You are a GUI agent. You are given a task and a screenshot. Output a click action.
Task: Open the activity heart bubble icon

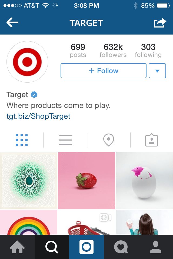click(121, 247)
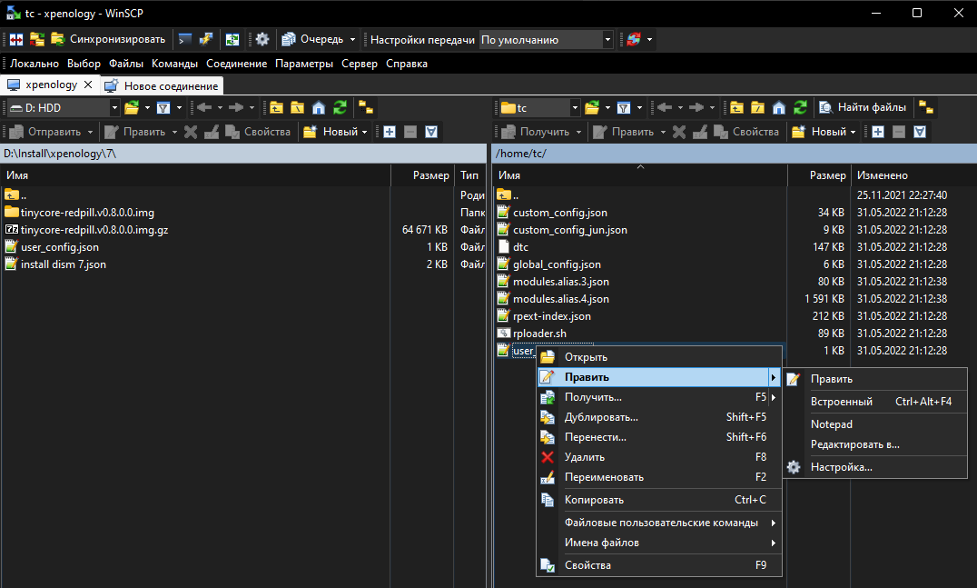Open remote root directory icon
The width and height of the screenshot is (977, 588).
click(758, 107)
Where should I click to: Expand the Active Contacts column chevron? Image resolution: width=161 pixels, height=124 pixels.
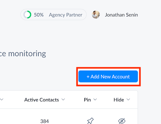coord(63,99)
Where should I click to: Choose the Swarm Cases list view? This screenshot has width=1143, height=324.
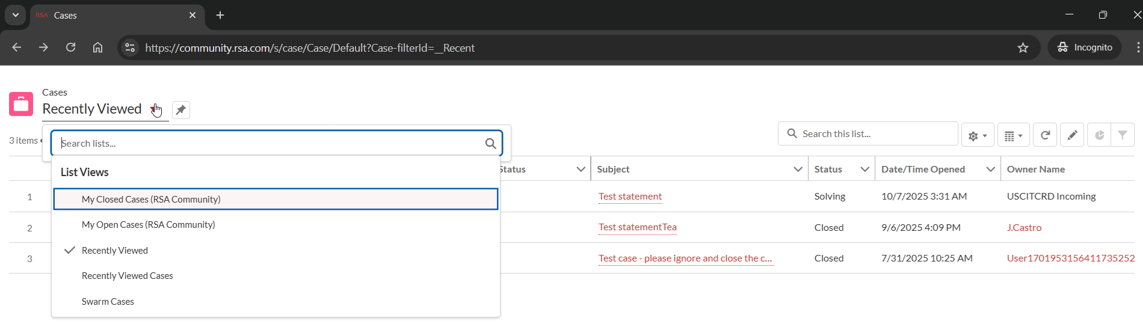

|---|

▸ TASK STATEMENT
Would you output the data above exactly as written, but with no images?

▸ SOLUTION FOR THIS EXERCISE
You are a GUI agent. You are given a task and a screenshot. Output a click action.
Task: Open the activity heart bubble icon

click(121, 247)
Open remote root directory icon
The width and height of the screenshot is (977, 588).
click(758, 107)
Where should I click to: Expand the Active Contacts column chevron? Image resolution: width=161 pixels, height=124 pixels.
coord(63,99)
Where should I click to: Choose the Swarm Cases list view? This screenshot has width=1143, height=324.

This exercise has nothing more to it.